▶ **Work task**
Write out the following listing's lines from the one with "Task: Select the Roles tab in sidebar" to the one with "This screenshot has height=477, width=610.", exactly, with both included and no others.

▶ **Stored data**
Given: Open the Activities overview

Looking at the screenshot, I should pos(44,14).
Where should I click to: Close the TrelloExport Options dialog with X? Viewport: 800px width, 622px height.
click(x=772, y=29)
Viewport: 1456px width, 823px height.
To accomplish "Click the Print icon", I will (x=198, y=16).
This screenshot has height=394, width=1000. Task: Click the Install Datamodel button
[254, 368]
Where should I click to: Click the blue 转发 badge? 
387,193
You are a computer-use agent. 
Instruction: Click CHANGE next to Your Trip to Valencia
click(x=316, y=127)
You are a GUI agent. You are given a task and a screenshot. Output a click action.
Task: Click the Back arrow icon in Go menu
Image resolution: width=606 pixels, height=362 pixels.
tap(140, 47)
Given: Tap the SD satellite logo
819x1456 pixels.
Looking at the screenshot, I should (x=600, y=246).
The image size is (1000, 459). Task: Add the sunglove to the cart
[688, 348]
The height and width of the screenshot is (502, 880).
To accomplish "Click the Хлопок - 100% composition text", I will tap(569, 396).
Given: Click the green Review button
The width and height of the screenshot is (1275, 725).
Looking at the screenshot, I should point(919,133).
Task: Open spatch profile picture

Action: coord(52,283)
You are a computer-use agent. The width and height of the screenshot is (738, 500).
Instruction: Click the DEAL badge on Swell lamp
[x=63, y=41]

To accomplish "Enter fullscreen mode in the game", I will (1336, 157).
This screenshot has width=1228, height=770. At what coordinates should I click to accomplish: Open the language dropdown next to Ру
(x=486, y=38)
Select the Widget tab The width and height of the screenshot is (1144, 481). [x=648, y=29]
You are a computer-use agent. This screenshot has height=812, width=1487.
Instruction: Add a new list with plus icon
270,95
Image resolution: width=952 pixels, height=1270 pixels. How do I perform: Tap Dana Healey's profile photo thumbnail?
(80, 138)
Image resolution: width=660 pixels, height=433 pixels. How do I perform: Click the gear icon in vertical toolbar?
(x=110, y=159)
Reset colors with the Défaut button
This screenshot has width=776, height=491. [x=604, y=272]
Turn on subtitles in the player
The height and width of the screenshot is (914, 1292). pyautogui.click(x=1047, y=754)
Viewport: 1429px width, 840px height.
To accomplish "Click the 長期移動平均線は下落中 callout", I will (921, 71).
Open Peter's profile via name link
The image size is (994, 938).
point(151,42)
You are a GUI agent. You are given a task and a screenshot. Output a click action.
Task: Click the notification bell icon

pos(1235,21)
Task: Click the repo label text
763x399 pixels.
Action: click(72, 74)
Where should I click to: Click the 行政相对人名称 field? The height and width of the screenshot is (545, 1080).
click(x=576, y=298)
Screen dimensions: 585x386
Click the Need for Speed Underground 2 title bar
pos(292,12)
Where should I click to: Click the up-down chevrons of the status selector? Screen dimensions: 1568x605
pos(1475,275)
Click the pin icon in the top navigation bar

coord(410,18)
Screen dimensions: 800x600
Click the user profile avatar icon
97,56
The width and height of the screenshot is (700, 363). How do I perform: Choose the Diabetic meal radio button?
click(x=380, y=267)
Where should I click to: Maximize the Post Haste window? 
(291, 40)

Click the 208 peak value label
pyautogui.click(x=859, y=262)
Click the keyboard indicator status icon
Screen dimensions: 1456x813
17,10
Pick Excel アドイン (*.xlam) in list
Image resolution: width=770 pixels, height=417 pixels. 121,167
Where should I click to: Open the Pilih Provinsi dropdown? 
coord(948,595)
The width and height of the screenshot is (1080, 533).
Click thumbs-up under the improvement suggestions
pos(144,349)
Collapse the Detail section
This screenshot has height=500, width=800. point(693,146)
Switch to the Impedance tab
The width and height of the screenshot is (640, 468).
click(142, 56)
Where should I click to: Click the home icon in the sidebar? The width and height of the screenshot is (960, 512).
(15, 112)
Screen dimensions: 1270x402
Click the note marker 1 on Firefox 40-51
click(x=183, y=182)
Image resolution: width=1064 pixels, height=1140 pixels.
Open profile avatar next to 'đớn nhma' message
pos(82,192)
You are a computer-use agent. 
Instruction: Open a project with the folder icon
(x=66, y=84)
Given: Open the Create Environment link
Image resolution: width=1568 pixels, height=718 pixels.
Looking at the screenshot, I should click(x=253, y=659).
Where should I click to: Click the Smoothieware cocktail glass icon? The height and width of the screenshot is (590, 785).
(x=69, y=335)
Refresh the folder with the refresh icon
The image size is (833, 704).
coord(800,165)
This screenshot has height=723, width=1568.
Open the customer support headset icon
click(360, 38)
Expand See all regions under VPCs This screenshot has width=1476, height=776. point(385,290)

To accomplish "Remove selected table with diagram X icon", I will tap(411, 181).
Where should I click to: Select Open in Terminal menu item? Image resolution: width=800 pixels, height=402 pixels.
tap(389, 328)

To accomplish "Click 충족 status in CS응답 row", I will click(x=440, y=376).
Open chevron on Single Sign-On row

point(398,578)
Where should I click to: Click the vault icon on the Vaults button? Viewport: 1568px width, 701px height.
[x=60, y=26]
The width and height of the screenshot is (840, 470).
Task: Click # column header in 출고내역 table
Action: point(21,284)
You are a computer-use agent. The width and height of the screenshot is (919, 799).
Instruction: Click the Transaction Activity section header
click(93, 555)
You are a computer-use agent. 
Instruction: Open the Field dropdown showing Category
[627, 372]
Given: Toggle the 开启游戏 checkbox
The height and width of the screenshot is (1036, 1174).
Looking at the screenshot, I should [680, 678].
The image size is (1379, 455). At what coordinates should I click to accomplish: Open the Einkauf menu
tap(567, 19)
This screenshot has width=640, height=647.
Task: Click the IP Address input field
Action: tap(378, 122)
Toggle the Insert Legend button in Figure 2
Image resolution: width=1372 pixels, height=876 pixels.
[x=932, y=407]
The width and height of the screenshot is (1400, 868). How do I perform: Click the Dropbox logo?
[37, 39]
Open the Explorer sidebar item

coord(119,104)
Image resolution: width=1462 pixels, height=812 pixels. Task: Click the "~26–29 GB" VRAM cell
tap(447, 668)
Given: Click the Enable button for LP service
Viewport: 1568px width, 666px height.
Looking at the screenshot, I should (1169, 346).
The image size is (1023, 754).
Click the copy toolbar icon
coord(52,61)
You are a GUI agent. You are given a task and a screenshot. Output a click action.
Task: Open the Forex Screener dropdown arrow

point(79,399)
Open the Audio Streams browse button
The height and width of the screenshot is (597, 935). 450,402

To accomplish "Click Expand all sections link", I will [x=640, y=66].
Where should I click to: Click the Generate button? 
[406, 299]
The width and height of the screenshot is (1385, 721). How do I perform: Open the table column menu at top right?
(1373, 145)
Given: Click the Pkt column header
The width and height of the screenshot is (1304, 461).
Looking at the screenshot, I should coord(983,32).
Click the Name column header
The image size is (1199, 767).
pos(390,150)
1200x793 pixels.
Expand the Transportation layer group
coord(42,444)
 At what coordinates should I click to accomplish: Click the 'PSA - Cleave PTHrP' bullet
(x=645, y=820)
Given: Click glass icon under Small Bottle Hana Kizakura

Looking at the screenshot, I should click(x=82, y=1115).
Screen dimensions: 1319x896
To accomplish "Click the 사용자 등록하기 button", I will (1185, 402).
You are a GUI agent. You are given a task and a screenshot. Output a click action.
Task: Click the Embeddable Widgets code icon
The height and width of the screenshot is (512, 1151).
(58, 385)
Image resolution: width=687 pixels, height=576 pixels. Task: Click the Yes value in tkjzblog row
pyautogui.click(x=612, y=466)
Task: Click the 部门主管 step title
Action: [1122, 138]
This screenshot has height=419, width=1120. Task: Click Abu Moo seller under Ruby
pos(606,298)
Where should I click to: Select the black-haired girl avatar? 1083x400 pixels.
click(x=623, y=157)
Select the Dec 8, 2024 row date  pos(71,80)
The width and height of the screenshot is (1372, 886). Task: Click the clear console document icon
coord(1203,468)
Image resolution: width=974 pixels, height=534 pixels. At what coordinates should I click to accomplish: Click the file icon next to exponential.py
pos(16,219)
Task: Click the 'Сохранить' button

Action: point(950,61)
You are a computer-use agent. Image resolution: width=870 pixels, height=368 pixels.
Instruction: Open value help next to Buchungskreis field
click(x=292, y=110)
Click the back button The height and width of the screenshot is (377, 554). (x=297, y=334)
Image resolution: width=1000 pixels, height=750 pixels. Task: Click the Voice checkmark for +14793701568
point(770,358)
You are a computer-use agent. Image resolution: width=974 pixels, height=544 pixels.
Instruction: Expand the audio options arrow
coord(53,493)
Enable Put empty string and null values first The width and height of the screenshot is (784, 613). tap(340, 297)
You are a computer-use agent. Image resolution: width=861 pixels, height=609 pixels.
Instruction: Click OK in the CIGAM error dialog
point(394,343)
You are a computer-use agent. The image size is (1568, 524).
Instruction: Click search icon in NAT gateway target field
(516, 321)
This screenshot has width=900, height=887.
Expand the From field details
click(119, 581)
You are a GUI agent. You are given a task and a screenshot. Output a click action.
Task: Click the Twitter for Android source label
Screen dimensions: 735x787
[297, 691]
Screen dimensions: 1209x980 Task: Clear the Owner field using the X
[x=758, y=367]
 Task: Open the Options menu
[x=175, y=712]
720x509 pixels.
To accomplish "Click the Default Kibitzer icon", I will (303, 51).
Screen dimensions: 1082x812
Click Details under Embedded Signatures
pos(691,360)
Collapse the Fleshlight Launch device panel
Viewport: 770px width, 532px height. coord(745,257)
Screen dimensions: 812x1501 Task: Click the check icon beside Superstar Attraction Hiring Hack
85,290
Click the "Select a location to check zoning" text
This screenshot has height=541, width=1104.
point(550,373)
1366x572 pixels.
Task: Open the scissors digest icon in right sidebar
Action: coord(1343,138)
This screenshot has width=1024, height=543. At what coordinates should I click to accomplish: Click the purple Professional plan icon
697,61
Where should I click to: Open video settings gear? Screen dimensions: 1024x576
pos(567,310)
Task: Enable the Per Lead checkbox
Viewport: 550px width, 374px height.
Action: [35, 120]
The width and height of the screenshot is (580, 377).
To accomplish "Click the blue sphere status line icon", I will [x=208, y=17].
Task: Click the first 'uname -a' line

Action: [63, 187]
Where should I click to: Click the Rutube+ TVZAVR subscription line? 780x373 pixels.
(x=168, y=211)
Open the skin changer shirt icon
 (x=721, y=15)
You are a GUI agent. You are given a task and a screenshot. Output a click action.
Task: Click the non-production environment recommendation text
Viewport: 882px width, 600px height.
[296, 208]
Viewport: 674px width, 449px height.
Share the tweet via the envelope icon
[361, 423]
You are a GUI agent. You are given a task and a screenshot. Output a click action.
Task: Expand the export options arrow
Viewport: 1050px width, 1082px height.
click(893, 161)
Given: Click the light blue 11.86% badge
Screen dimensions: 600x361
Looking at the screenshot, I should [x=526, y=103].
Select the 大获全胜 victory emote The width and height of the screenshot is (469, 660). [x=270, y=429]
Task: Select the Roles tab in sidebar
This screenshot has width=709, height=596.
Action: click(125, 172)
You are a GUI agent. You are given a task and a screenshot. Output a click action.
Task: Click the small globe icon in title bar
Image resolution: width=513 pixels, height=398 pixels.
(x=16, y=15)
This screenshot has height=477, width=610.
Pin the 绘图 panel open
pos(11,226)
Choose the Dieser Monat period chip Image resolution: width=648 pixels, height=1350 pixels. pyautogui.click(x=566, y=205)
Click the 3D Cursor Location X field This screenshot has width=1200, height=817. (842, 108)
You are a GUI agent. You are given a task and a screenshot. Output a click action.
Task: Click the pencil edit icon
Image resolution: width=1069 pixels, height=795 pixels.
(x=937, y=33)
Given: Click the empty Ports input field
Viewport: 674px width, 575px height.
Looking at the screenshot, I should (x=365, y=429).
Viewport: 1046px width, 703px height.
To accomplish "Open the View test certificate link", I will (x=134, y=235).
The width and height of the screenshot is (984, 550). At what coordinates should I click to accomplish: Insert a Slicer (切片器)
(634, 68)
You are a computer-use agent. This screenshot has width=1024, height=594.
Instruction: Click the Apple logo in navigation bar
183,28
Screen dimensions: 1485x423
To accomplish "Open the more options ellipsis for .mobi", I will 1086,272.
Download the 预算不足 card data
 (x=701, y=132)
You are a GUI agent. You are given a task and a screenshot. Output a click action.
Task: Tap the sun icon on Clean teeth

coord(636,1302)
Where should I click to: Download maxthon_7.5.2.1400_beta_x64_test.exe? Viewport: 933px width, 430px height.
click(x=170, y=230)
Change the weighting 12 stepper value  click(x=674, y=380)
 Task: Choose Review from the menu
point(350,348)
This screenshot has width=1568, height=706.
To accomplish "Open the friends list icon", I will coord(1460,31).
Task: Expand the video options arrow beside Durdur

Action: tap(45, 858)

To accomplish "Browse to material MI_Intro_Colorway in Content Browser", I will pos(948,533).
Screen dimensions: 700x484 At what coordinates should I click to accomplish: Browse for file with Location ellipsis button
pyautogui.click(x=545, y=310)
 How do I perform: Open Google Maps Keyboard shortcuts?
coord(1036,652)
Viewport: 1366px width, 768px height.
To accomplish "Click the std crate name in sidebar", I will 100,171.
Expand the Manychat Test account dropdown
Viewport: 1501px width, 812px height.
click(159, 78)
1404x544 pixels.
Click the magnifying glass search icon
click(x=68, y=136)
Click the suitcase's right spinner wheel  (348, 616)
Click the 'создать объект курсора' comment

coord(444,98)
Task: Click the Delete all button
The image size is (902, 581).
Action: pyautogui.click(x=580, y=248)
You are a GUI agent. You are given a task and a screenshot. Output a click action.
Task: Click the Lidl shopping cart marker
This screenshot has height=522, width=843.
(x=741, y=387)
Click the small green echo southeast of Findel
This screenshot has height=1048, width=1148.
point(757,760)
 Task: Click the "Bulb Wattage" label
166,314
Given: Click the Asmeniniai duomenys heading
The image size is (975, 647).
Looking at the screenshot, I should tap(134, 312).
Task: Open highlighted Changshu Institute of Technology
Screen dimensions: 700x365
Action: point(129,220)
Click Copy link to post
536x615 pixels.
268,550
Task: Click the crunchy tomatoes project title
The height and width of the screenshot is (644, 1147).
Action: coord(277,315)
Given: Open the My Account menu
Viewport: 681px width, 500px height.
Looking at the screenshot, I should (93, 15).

▶ **Worked solution**
Task: Select the Roles tab in sidebar
This screenshot has width=709, height=596.
Action: click(125, 172)
You are a GUI agent. You are given a task and a screenshot. Output a click action.
Task: Click the small globe icon in title bar
Image resolution: width=513 pixels, height=398 pixels.
(x=16, y=15)
This screenshot has height=477, width=610.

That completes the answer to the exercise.